Nella mia lingua esiste un termine che risale al
periodo in cui i colonizzatori portoghesi “importavano” in Brasile esseri umani
dall’Angola e dal Mozambico per farli lavorare come schiavi. Il termine è banzo
e significa “nostalgia mortale dei negri africani”. Il banzo era per questi
schiavi la tristezza di ricordare la loro patria dove vivevano in libertà. Come
un albero trapiantato, l’immigrato, appena arrivato, ha le proprie radici
esposte. C’è rischio, perché le radici non sono ancora entrate nella nuova
terra. Quali sono le radici di un essere umano? I suoi affetti, i ricordi, la
lingua, le persone simili a lui, le abitudini, il clima dove è cresciuto, i
suoni che hanno popolato la sua immaginazione, i colori che ha sempre visto
intorno a sé, gli odori familiari Ci vuole un po’ di tempo perché il nostro
dolore possa passare da un dolore senza senso ad un dolore che ci aiuti a
crescere e che finisce per trasformarsi in saggezza. Anche una persona che non
è mai emigrata si trova davanti al problema di lasciare vecchi schemi, abbandonare
la abitudini che non servono più: un nuovo lavoro, un matrimonio, un bambino
che nasce, la morte di una persona cara, la vecchiaia
sono esempi di
circostanze che ci obbligano a cambiare. Questo processo di abbandono si può
chiamare “crescita”: è comune agli immigrati e a chi non ha mai lasciato la
propria città. Stiamo sempre cambiando, aggiungendo qualcosa alla nostra
vecchia identità: per questo ciascuno di noi può entrare in empatia con la
condizione dell’immigrato. Il codice basico per l’integrazione è affettivo:
riuscire a comunicare i sentimenti è fondamentale in ogni relazione umana. La
nostra percezione della realtà è psicologica e non logica: la stessa realtà può
essere vista in modi diversi da individui diversi e capire questo ci aiuta ad essere
più tolleranti con chi ha un altro punto di vista: gli occhi di un altro non mi
impediscono di vedere la realtà, anzi mi danno la possibilità di allargare la
mia visione permettendomi di vedere anche quello che lui vede. La tolleranza ci
estende, ci rende universali. E allora perché ci chiudiamo spesso nella nostra
paura del diverso? Perché il diverso essendo nuovo, non è noto, ci toglie dalla
strada che percorriamo abitualmente, ci toglie dalla nostra zona di sicurezza.

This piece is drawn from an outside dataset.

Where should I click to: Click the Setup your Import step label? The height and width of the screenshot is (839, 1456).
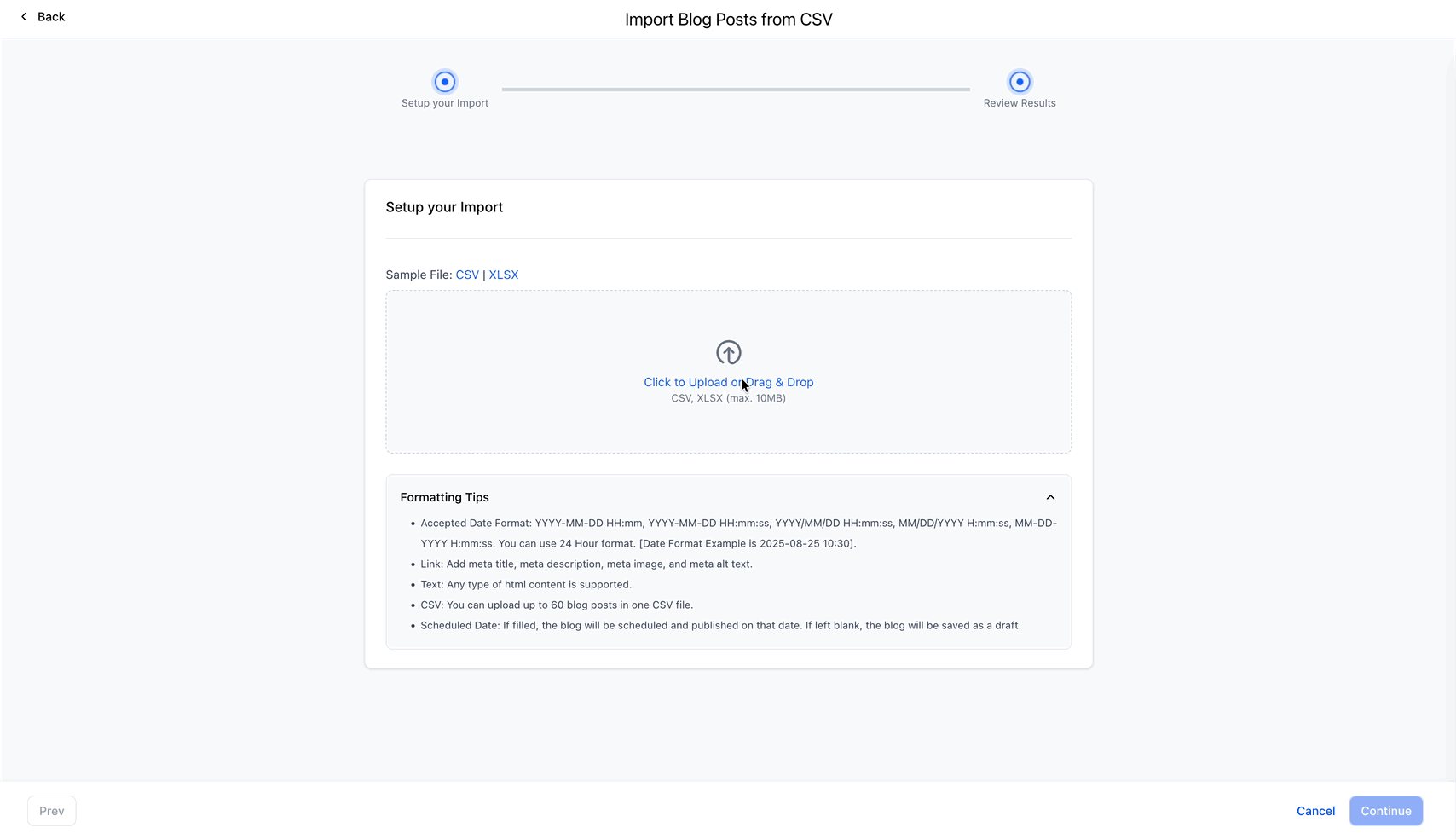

Esistono problemi nella nuova società multietnica, però
ogni volta che abbiamo un problema davanti a noi si apre la possibilità di
allargare la nostra coscienza. Spesso sentiamo persone che si lamentano
dicendo: “Non riesco mai a star bene: appena risolvo un problema, me ne sorge
un altro”. È giusto che sia così. Il segreto è star bene con i problemi, non
vederli come negativi, ma come segnali che ci indicano i punti in noi stessi su
cui abbiamo bisogno di lavorare per progredire. Questo vale anche per le
società.
* Estratto della conversazione tenutasi il 21 aprile 1997
presso l’ITC “R. Molari” di
Santarcangelo di R. nell’ambito del ciclo di incontri “Cittadini con la
valigia”. Nata a Rio de Janeiro, laureata in filosofia partecipa al gruppo teatro
della facoltà. Lavora come giornalista. Negli anni ’60 viene a Roma e si laurea
in psicologia. Dopo vari corsi di specializzazione inizia l’attività di
psicoterapeuta. Diversi suoi atti unici vengono rappresentati in teatri del
Lazio. Nel 1995 è vincitrice del
concorso Eks&Tra con il
racconto “Ana de Jesus” .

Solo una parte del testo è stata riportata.